Every now and then, it does come up in conversation. If someone is doing well at the All-Star break, people start talking about it. But the efforts of the likes of Jeff Bagwell, Mo Vaughn, Frank Thomas, Miguel Cabrera, Derek Lee, Gary Sheffield, Luis Gonzalez and Pujols (in 2005) all have fallen short. Not since Dick Allen in 1972 has anyone led all three categories in September. He missed by 10 points in the batting race.
No wonder players aren't clearing space in their dens for that silver Samuel Kirk & Son trophy. "We try to stay away from that," Gonzalez said when the Rockies visited Citi Field last month. "It's about what your team does. You can go 5-for-5 and if you lose, you've wasted your time."
Gonzalez led the National League with a .335 average through Friday's games, shared the RBI lead with Votto with 100 (one more than Pujols) and was tied for third in home runs with 32 (five behind Pujols). He would have been an unlikely Triple threat before the season. He was just looking to establish himself as a major-league regular for the first time.
"When you're young, you always have it in your mind, 'I've got to play well because I might get sent down to the minors.' That's a lot of pressure," he said.
Votto, who also had 32 home runs, stood third in average (.320). He, too, had more immediate concerns in 2010. Votto was looking to rebound fully from depression that followed his father's death and curtailed his 2009 season.

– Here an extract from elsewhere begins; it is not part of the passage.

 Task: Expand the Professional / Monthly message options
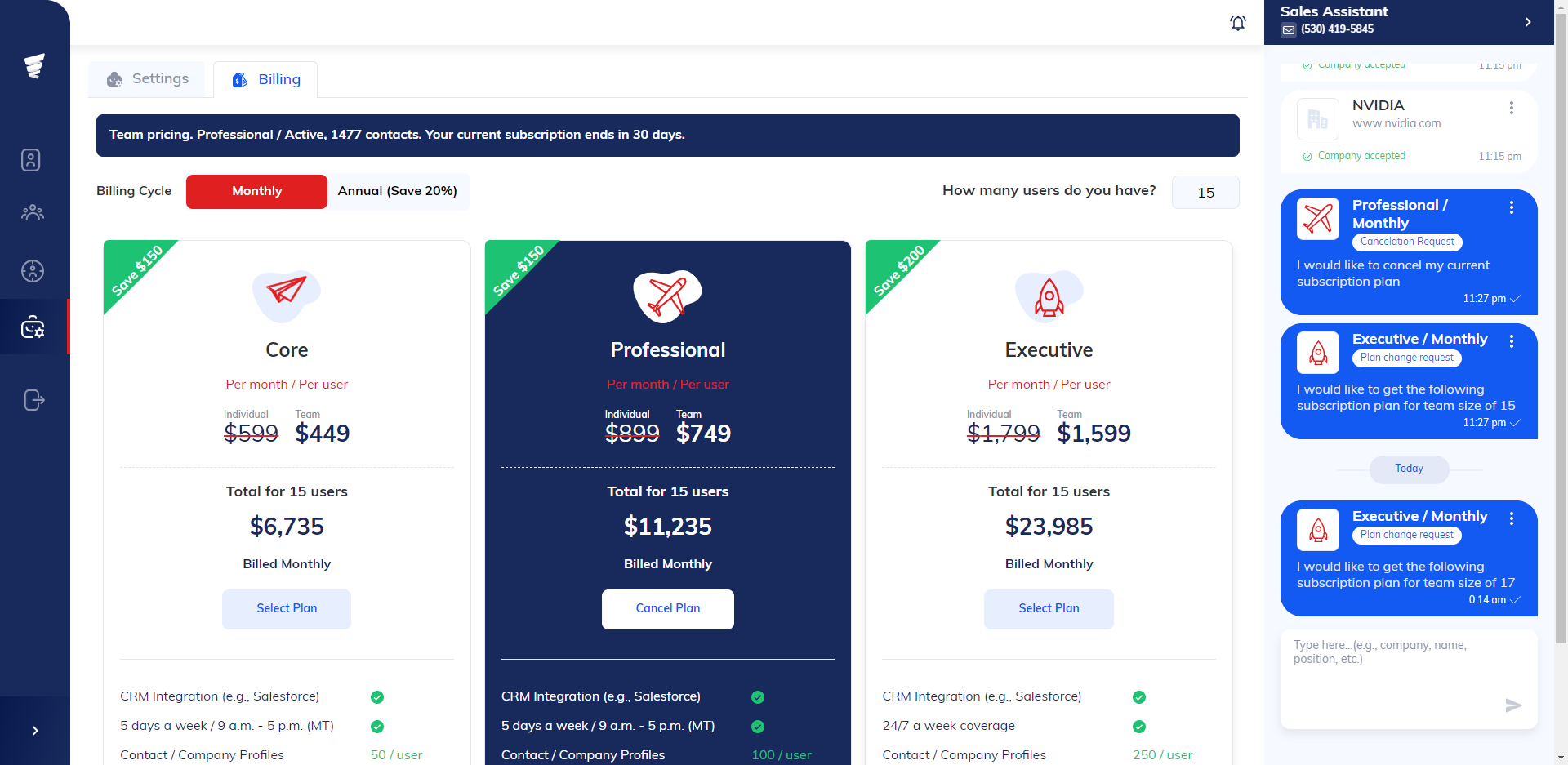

He definitely isn't a limelight seeker. Of the attention his season has generated, he recently said, "This type of stuff is kind of embarrassing, but in a good way, if that makes sense. I think I'm just too shy to really get into this type of stuff. I just enjoy doing my job. But I know that sometimes there's a little more to my job - our job - than just going out there and playing ball."
Some close calls
There will be no hiding if one of them holds all three titles - and holds off Omar Infante of the Braves, who could take the batting title if he has enough plate appearances. Baseball historian Paul Dickson, in "The Dickson Baseball Dictionary," said the term Triple Crown was popular in horse racing in the 1800s (races other than the Kentucky Derby, Preakness and Belmont). Its first known use in a baseball context was in 1936, recalling Lou Gehrig's feat in 1934.
The achievement always has been appreciated by ballplayers, especially those who came ever so close.
In 1948, Stan Musial of the Cardinals fell one home run short of Johnny Mize's and Ralph Kiner's total of 40. He later recalled that a home run against the Pirates was nullified when a game was rained out before it became official.
Still, it is such an oddity that a player can win it without knowing it. Yastrzemski told The Associated Press in 2007 that he didn't know he had won the Triple Crown in 1967 until the day after the regular season ended. He said he had been so caught up with the Red Sox's thrilling last-second pennant drive that he learned about the Triple Crown when he read the next day's paper.
"I had no reaction," he said on the 40th anniversary of his individual achievement. "I was ecstatic about the World Series and the pennant."
Should someone win the Triple Crown this year, or any time before Halley's Comet reappears, people surely will notice.